Set down, please, exactly the lines below that run from the line with "1600x900 pixels." to the line with "You are a computer-use agent. The image size is (750, 714).", both lines included.

-- Opening Marker --

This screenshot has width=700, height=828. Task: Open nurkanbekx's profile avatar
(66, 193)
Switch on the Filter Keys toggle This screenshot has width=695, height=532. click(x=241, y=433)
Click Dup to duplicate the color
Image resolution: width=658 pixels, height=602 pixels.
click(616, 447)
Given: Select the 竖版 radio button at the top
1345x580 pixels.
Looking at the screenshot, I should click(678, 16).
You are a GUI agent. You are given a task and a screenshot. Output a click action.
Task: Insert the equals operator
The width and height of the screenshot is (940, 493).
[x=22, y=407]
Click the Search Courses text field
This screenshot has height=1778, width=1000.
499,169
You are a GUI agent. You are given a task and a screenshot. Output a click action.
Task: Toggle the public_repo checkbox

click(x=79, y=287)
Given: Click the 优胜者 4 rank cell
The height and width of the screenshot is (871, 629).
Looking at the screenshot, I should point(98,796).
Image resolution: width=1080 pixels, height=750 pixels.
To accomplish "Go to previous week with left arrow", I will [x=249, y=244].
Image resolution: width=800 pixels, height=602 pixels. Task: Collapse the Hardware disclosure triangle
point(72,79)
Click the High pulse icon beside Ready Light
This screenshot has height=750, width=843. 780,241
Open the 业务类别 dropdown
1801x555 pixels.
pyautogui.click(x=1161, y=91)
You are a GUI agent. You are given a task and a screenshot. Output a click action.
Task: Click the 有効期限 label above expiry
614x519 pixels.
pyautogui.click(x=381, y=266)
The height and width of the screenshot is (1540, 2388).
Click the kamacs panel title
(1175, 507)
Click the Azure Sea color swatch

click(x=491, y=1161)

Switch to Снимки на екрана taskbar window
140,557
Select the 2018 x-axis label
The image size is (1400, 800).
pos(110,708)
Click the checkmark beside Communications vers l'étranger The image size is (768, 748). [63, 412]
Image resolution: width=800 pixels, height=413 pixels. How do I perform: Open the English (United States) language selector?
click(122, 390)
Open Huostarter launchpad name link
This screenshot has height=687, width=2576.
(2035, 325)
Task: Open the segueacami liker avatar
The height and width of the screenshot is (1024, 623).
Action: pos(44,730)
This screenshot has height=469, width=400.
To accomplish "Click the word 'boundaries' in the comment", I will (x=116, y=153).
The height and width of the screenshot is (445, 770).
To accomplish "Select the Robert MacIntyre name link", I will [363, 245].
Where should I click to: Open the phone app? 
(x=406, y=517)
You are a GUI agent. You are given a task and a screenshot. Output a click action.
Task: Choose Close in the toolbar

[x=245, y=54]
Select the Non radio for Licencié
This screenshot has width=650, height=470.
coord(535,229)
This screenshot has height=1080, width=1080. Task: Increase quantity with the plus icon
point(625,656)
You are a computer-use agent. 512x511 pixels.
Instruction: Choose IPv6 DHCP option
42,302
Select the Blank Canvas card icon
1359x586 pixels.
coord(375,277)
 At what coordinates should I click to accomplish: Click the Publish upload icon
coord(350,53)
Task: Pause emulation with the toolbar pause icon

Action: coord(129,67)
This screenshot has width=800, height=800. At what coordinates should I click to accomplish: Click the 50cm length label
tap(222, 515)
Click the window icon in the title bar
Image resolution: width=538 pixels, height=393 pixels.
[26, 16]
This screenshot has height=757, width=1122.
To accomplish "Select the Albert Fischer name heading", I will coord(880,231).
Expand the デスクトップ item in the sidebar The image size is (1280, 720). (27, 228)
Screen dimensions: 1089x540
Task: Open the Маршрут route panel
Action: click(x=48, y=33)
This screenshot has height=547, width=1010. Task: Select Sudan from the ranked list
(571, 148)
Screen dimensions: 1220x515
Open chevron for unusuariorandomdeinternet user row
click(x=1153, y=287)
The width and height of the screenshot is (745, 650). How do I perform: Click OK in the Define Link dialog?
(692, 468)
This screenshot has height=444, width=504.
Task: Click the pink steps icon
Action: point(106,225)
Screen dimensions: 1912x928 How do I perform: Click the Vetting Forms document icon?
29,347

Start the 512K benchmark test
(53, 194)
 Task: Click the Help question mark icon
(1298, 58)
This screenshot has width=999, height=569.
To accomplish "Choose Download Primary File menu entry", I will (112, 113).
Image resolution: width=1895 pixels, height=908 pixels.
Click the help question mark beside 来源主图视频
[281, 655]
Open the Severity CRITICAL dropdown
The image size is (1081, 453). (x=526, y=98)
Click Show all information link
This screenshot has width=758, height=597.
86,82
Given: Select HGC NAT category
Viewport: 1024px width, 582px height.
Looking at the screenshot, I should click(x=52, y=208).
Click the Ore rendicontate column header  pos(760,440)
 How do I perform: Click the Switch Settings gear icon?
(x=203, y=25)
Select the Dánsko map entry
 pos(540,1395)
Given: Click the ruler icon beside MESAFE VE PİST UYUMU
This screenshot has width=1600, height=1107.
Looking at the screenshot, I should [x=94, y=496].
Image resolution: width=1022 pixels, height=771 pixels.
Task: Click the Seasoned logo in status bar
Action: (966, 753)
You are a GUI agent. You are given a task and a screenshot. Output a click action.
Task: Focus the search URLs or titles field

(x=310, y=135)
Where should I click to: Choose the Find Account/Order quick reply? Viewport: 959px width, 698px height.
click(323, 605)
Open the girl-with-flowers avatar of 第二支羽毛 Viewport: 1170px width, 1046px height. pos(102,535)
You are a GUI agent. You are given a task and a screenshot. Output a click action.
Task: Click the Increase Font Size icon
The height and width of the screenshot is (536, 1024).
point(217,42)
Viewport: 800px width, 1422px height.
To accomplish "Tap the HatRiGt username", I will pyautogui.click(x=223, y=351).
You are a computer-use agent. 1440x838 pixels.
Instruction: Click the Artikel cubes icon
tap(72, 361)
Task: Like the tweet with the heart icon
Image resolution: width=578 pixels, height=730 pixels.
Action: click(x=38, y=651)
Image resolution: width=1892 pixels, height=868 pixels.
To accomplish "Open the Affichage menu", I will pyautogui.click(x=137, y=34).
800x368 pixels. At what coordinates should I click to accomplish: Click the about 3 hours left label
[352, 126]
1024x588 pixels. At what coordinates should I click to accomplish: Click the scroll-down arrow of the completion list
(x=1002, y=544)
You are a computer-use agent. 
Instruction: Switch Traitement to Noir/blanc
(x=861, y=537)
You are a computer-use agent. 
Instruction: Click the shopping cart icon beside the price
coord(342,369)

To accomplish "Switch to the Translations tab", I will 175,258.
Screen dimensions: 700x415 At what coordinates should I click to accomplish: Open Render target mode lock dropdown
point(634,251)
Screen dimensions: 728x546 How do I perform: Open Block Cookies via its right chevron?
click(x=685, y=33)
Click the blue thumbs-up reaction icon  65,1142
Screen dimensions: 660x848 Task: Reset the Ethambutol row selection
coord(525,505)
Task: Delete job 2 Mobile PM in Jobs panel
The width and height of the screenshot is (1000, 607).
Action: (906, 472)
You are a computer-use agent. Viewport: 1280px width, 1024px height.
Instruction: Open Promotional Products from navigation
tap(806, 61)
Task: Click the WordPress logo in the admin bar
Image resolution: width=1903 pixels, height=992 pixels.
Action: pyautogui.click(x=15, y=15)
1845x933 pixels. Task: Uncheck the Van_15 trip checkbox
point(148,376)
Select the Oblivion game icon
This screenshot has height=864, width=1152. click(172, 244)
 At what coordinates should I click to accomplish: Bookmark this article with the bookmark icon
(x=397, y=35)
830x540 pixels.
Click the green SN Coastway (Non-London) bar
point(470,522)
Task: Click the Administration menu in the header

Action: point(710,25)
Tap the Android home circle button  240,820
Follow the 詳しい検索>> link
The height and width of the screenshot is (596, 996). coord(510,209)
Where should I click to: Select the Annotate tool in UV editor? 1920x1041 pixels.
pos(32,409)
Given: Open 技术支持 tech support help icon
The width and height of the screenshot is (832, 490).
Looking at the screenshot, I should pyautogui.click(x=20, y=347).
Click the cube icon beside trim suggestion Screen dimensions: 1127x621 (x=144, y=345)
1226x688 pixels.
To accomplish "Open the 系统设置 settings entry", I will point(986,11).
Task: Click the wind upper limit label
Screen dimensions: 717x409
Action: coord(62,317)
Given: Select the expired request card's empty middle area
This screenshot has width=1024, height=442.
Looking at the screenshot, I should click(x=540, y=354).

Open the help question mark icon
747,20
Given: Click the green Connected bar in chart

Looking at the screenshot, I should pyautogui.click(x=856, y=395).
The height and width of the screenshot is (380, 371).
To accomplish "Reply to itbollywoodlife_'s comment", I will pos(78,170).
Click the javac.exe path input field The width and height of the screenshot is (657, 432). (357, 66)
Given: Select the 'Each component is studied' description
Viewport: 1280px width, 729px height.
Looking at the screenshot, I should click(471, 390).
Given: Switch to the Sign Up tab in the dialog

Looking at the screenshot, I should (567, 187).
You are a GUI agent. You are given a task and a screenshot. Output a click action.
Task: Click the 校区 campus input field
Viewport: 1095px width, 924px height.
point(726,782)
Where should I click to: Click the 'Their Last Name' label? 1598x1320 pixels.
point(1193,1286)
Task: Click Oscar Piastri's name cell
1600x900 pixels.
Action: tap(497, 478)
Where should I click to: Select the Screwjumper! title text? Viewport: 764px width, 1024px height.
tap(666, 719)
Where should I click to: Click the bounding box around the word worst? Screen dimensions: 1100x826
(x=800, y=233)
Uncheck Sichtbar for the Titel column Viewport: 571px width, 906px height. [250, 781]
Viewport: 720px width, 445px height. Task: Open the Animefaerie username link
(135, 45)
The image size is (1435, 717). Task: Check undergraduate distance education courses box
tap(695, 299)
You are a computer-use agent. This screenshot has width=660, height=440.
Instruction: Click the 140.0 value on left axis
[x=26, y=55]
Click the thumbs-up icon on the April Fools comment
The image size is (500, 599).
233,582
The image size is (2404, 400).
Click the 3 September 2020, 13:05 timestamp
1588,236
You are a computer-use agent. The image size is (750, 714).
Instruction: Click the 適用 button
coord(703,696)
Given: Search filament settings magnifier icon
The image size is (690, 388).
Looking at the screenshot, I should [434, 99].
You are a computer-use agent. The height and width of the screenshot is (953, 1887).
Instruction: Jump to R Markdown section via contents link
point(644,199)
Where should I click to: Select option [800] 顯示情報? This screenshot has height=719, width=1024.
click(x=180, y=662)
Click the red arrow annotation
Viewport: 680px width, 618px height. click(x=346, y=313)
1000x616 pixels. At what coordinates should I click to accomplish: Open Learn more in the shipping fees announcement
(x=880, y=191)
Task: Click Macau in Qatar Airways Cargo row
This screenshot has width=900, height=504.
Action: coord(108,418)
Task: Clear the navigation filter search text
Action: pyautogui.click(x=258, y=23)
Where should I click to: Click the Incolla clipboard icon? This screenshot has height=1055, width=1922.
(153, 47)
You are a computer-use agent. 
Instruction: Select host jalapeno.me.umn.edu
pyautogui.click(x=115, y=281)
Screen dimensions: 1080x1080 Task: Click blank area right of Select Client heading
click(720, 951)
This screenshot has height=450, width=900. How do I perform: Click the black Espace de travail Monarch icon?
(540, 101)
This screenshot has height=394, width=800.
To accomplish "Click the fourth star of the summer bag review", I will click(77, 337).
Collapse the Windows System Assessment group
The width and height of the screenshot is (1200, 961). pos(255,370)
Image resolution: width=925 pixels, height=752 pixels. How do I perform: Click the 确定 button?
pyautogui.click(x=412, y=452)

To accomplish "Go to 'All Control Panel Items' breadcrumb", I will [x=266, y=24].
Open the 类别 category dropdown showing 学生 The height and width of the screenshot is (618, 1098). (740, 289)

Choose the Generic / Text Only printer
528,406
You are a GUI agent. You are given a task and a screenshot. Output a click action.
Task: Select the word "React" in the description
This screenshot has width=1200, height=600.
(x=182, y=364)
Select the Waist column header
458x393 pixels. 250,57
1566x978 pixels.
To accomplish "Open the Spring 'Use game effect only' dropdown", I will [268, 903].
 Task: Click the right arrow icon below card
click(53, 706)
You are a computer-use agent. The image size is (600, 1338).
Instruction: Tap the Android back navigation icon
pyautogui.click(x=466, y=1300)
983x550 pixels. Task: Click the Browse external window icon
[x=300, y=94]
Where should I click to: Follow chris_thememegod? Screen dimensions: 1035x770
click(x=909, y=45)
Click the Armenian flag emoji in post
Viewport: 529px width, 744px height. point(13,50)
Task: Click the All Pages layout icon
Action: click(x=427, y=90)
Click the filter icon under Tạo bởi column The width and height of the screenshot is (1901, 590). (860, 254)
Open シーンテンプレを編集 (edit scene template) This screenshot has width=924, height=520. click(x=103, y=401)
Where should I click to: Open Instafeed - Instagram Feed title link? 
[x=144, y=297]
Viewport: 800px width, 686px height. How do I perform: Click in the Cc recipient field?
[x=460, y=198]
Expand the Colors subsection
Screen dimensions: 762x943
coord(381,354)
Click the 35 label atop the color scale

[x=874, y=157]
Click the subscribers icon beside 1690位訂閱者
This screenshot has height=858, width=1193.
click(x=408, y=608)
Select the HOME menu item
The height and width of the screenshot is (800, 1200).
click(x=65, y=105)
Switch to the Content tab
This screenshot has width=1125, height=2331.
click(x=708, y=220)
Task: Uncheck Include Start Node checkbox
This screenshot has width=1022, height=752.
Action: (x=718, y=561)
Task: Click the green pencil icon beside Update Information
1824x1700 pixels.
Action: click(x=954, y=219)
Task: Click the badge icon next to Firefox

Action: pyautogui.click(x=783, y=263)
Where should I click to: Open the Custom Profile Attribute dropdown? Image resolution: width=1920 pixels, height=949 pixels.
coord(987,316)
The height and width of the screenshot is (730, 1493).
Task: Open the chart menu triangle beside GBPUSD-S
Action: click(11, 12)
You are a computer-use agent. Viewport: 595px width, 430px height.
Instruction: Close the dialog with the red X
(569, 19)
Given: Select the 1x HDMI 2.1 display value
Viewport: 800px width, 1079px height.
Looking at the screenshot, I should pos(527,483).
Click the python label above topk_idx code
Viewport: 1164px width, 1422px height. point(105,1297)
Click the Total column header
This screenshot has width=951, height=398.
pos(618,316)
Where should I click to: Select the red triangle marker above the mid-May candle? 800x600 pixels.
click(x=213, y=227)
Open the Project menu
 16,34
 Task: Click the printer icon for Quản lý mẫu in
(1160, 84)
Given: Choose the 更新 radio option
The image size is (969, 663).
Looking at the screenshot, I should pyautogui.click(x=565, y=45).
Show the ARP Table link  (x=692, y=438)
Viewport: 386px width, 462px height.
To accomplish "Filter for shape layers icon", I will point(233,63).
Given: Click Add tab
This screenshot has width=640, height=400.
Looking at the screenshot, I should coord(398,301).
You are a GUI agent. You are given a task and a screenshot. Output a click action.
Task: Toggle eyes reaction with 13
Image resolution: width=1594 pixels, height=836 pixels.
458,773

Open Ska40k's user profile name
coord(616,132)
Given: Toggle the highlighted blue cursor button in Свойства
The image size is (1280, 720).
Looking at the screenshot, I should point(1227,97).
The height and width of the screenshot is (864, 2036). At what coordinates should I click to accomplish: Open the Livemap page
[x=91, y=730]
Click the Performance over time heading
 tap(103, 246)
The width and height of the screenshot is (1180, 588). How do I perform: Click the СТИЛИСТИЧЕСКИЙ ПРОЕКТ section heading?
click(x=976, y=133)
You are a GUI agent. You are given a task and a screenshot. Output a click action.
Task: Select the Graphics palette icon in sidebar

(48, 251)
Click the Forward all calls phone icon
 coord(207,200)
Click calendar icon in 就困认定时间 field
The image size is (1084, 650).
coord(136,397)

-- Closing Marker --

RESULT>
1600x900 pixels.
Action: tap(497, 478)
Where should I click to: Select the Screwjumper! title text? Viewport: 764px width, 1024px height.
tap(666, 719)
Where should I click to: Click the bounding box around the word worst? Screen dimensions: 1100x826
(x=800, y=233)
Uncheck Sichtbar for the Titel column Viewport: 571px width, 906px height. [250, 781]
Viewport: 720px width, 445px height. Task: Open the Animefaerie username link
(135, 45)
The image size is (1435, 717). Task: Check undergraduate distance education courses box
tap(695, 299)
You are a computer-use agent. This screenshot has width=660, height=440.
Instruction: Click the 140.0 value on left axis
[x=26, y=55]
Click the thumbs-up icon on the April Fools comment
The image size is (500, 599).
233,582
The image size is (2404, 400).
Click the 3 September 2020, 13:05 timestamp
1588,236
You are a computer-use agent. The image size is (750, 714).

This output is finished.